Evolving under our noses
In 1925 a teacher named Thomas Scopes was put on trial in the U.S. for teaching the scientific theory of Evolution in class in Tennessee. From all accounts of the trial the people who opposed Mr. Scopes demonstrated a level of understanding of science about on par with what one might expect from a monkey. From what I gather, the opponents held a rather simple view: if a theory of the origin of life was not fully compatible with the account of the origin of life as stated in the Christian Bible, then it was incorrect. Darwin’s theory of Evolution was a form of heresy.

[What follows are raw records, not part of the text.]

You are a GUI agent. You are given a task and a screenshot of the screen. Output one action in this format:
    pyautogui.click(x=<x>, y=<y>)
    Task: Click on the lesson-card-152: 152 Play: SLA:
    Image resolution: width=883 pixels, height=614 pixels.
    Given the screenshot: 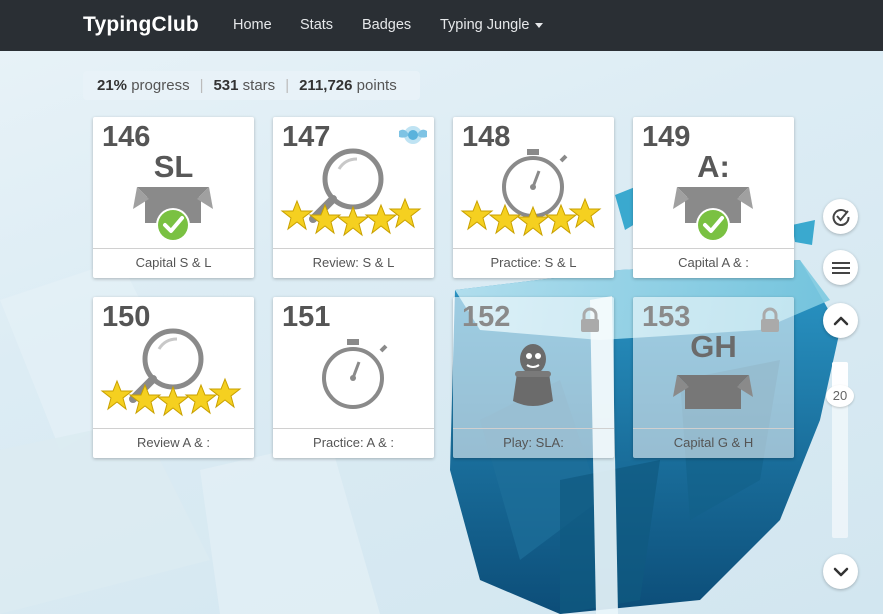 What is the action you would take?
    pyautogui.click(x=534, y=378)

Eighty years later (i.e., the present time), the Kansas State Board of Education has apparently decided that the most rational way to reconcile science with theology is to redefine science itself so that it is not explicitly limited to natural explanations. In other words, in Kansas a theory can invoke supernatural explanations of phenomena and still be considered “science” and therefore can be included in the curriculum of science education in that state. So the strategy of Creationists has changed: if they can’t force people to accept that theology trumps science, then the solution is to ignore the essential differences between the two and then insist that the two world views they represent get equal time in the classroom when the pupils are being taught about science. It is, in other words, a denial of one of the elements that makes science a science. Whatever claims the advocates of Intelligent Design make to legitimize their paradigm, they still fall short of being scientific because there is no way to test their theories. “Intelligent Design” is a black box that has to be accepted on faith if it’s accepted at all, and sheds about as much light on the mechanics of the origin of life as discussions of how many angels can dance on the head of a pin.